La terrible explosion du 4 août qui a ravagé Beyrouth fut un électrochoc. Cette fois il fallait agir et ne pas se contenter d’envois humanitaires dont beaucoup n’arrivaient d’ailleurs jamais à destination.
Mollement soutenu par ses partenaires européens, Emmanuel Macron a pris le problème à bras le corps, voulant ainsi être fidèle à la protection traditionnelle de la France pour ce pays qu’elle a créé. Visitant Beyrouth dès le 6 août, sous les acclamations de la foule, il promit de revenir le 1er septembre et de trouver des solutions avec la classe politique libanaise au pouvoir.
C’est là que les difficultés ont commencé. Et c’est aussi là que l’on a pu observer une certaine forme d’amateurisme face à des professionnels qui se sont partagés le pouvoir à la fin de la guerre civile (1975-1990) et qui n’ont pas vu l’intérêt de le rendre. En réalité, c’eût été l’intérêt du Liban mais pas de ceux qui le dirigent. Sans pouvoir de contrainte, la messe était dite.
L’idée de départ n’était pas mauvaise en voulant inclure tous les partis ou milices au pouvoir, y compris le Hezbollah. Une réforme majeure en excluant la milice chiite surarmée avait en effet encore moins de chance d’aboutir. Les Américains ont vu cela d’un mauvais œil et choisirent ce moment pour prendre des sanctions (une obsession chez eux) contre des dirigeants chiites et chrétiens trop proches du Hezbollah, ce qui n’a évidemment pas aidé aux négociations. Quand les Américains s’occupent du Proche-Orient, on n’est jamais déçu.

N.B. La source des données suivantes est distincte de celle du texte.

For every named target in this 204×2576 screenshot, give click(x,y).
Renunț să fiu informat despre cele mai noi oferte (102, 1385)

Quoi qu’il en soit, les dirigeants chrétiens, chiites et sunnites promirent au président français tout ce qu’il voulait. Ce dernier crut avoir avancé lorsqu’il obtint qu’un honnête diplomate, non corrompu semble-t-il, soit chargé de former un gouvernement. Il s’appelle Mustapha Adif et se mit à la tâche. Le 27 septembre, il rendit son tablier : la planche était tellement savonnée que la mission était réellement impossible.

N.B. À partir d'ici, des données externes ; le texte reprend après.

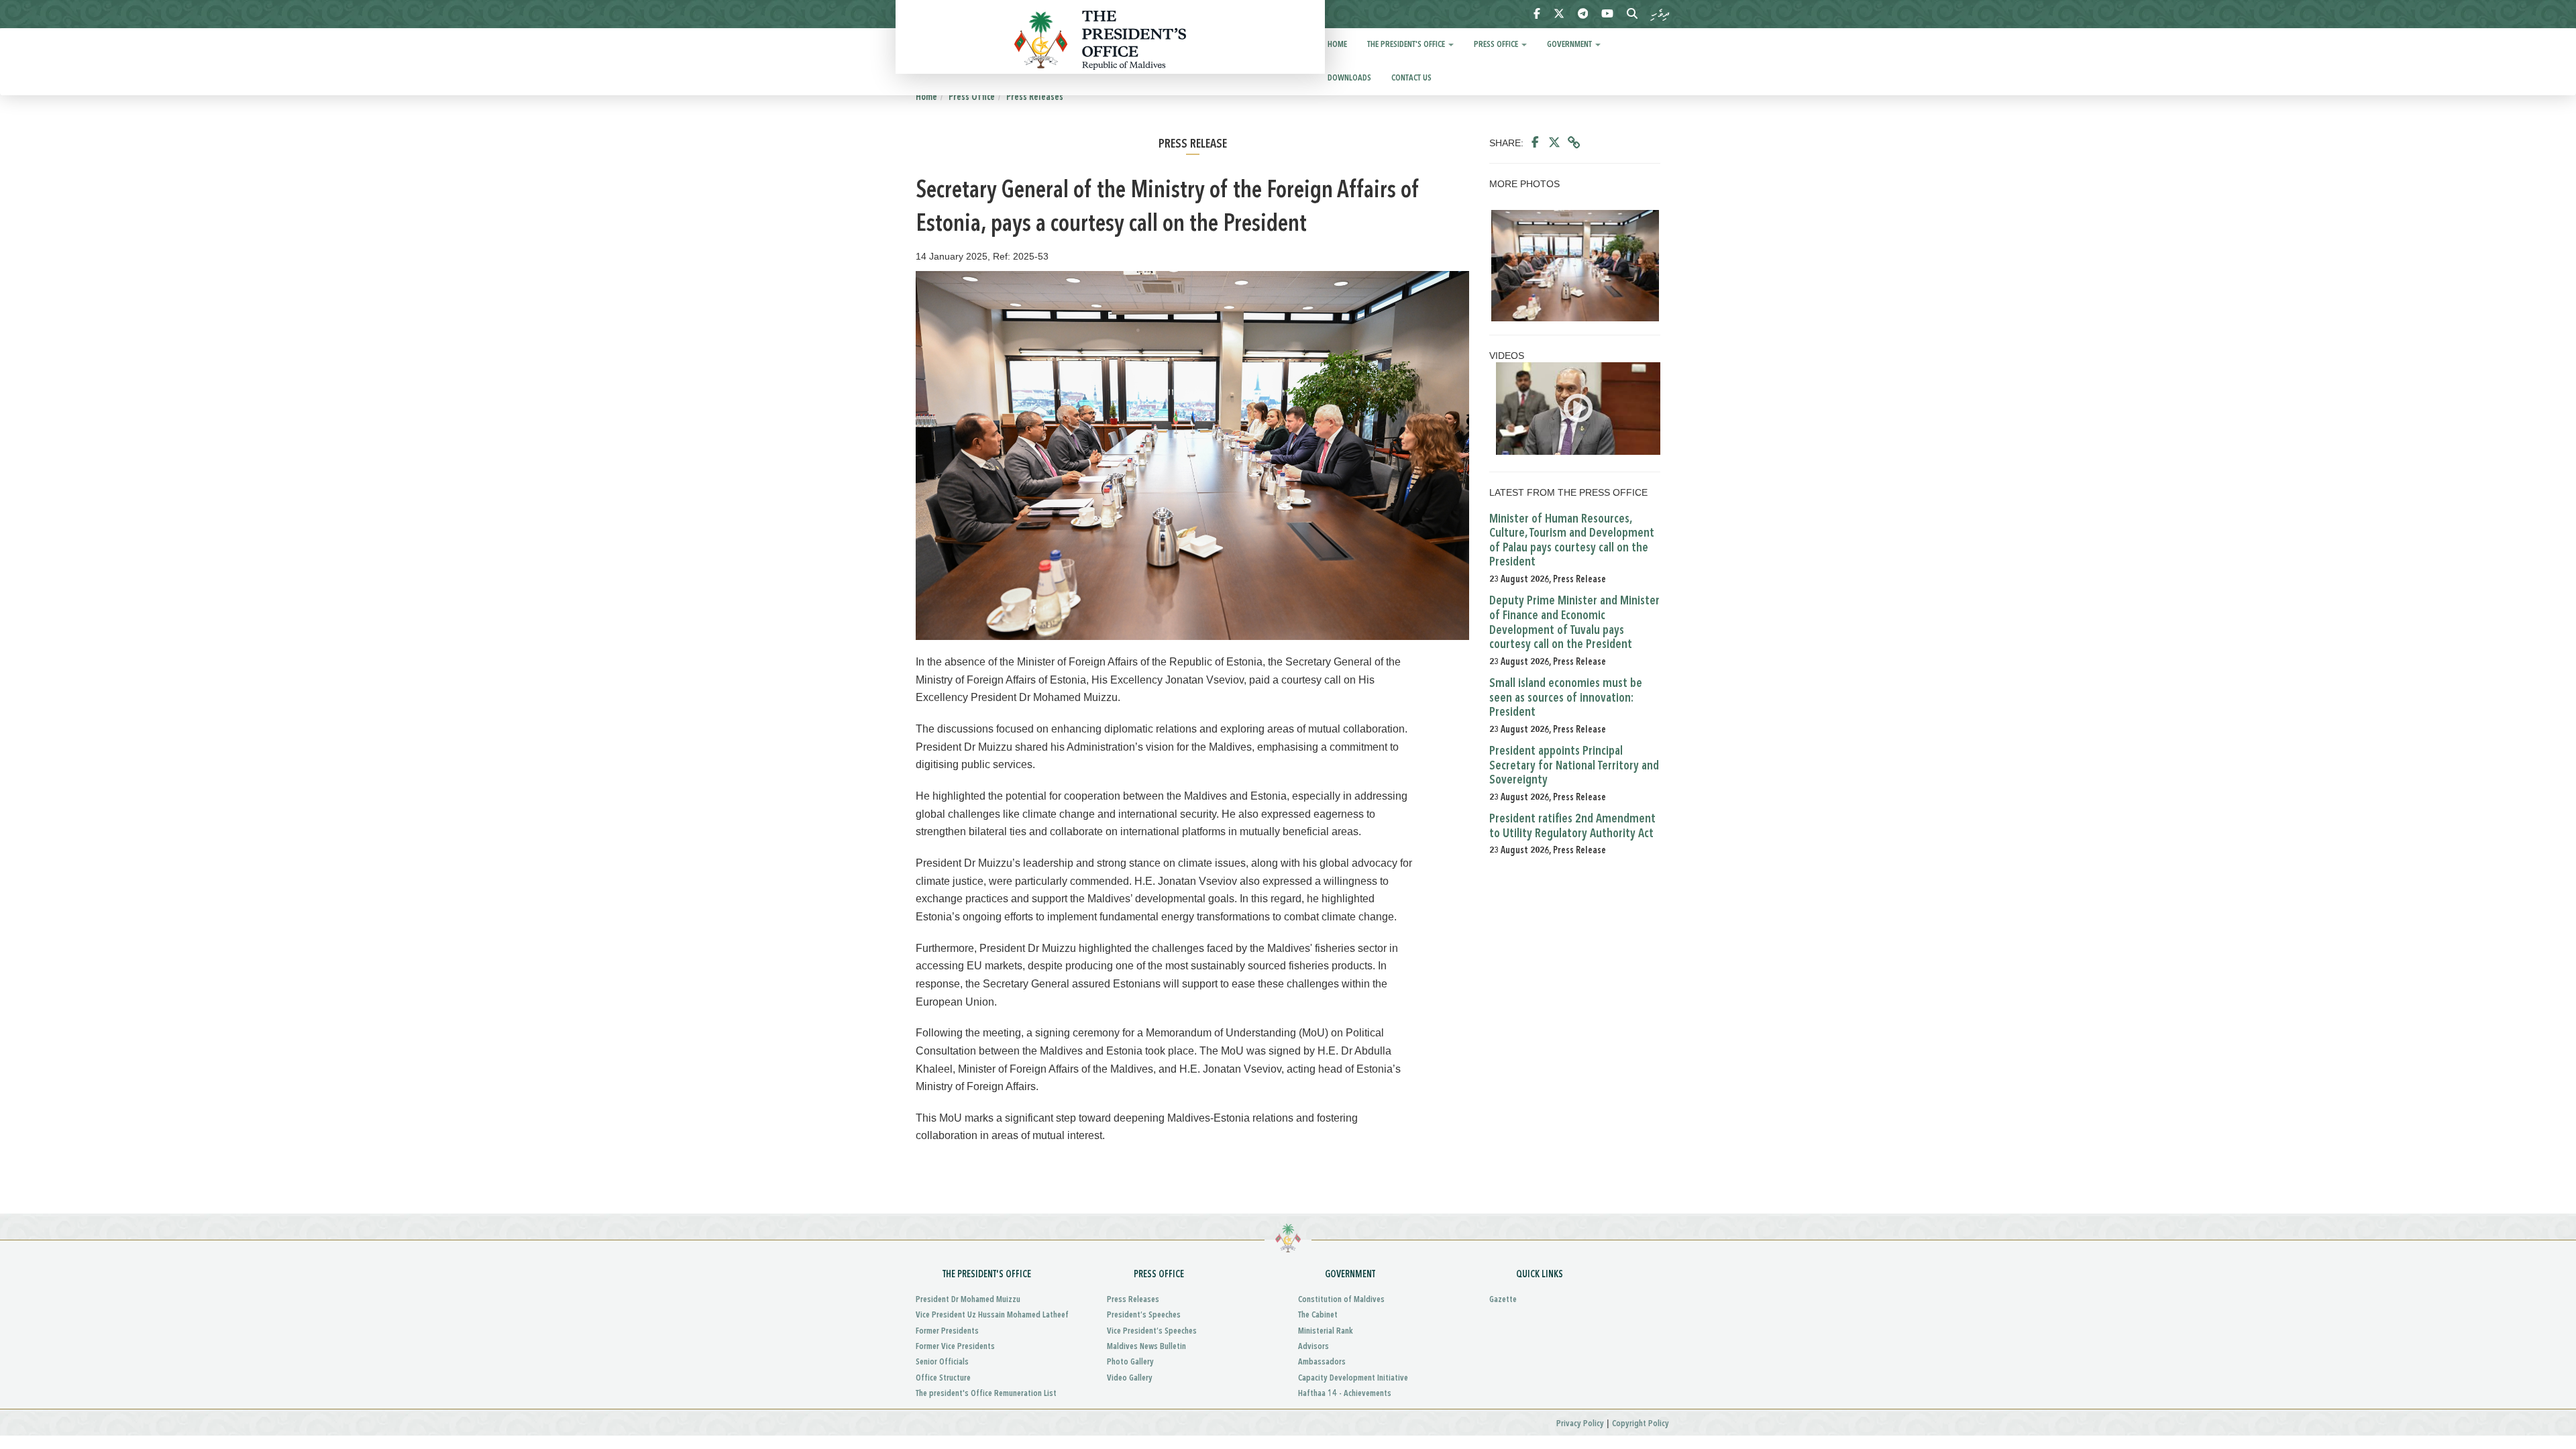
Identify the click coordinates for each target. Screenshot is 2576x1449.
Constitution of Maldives (1341, 1299)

La conférence de presse convoquée en urgence par Emmanuel Macron à l’Elysée fut terrible : « trahison collective », « système crapuleux », « profiteurs », et l’on en passe. Il a conclu à l’adresse des journalistes libanais présents : « J’ai honte pour vos dirigeants ».
Un troisième déplacement était prévu fin décembre, mais il fut annulé, le Président étant malade.

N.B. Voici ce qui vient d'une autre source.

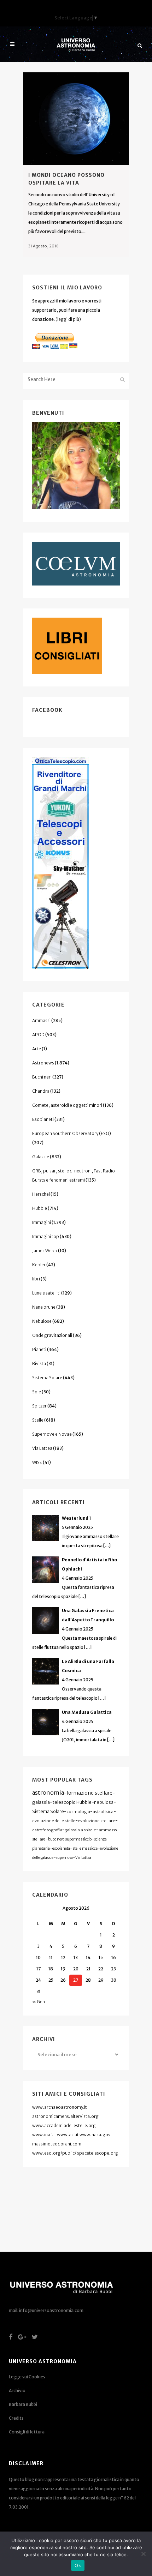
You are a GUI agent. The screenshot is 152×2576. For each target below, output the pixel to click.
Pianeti (39, 1349)
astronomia (48, 1792)
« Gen (38, 2001)
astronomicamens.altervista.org (65, 2116)
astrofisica (103, 1811)
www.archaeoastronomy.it (59, 2107)
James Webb (44, 1250)
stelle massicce (85, 1848)
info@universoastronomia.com (51, 2310)
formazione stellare (89, 1793)
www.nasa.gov (95, 2134)
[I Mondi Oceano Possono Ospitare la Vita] (76, 118)
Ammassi (41, 1020)
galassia (41, 1802)
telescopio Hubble (72, 1802)
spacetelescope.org (97, 2153)
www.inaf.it (44, 2134)
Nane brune (43, 1307)
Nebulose (42, 1321)
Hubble (39, 1208)
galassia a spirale (80, 1829)
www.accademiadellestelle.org (64, 2125)
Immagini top (45, 1236)
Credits (16, 2418)
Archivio (17, 2390)
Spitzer (39, 1406)
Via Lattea (42, 1448)
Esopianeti (43, 1119)
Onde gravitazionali (52, 1335)
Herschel (41, 1194)
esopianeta (61, 1848)
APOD (38, 1034)
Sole (36, 1391)
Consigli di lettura (27, 2431)
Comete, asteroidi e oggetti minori (67, 1105)
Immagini (41, 1222)
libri (36, 1278)
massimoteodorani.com (56, 2143)
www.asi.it (68, 2134)
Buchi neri (42, 1077)
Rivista (39, 1363)
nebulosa (103, 1802)
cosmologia (78, 1811)
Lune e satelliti (46, 1293)
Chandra (40, 1091)
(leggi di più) (68, 319)
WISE (37, 1462)
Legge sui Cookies (27, 2376)
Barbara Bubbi (23, 2404)
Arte (36, 1048)
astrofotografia (47, 1829)
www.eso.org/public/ (54, 2153)
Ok (78, 2565)
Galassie (40, 1156)
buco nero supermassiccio (70, 1839)
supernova (64, 1857)
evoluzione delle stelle (53, 1820)
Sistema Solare (47, 1377)
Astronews (43, 1062)
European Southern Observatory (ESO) (71, 1133)
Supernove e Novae (52, 1434)
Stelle (37, 1420)
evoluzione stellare (96, 1820)
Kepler (39, 1264)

Que faire maintenant ? Il est tout de même difficile de continuer à donner de l’argent aveuglément, sachant que cela ne fait qu’enrichir la caste au pouvoir et n’engendre aucun investissement utile pour le pays. Il faudrait remettre le métier sur l’ouvrage mais les chances de réussite sont minces : pourquoi Nabih Berri, par exemple, chef de la milice chiite Amal et président de la Chambre des députés depuis 1992, accepterait de se retirer ? Et même s’il le faisait, ce serait nécessairement au profit d’un chiite d’Amal ce qui ne changerait pas grand-chose à l’affaire.
En réalité, le communautarisme, inventé au départ pour protéger les chrétiens, bloque le pays, protège les intérêts de chaque camp, et empêche tout renouvellement. Sans compter les recrutements multiples fait en fonction du seul critère communautariste encourageant sclérose et corruption.
Le sauvetage du Liban passe par un changement complet de la vie politique libanaise et l’on ne voit vraiment pas qui pourrait le mener.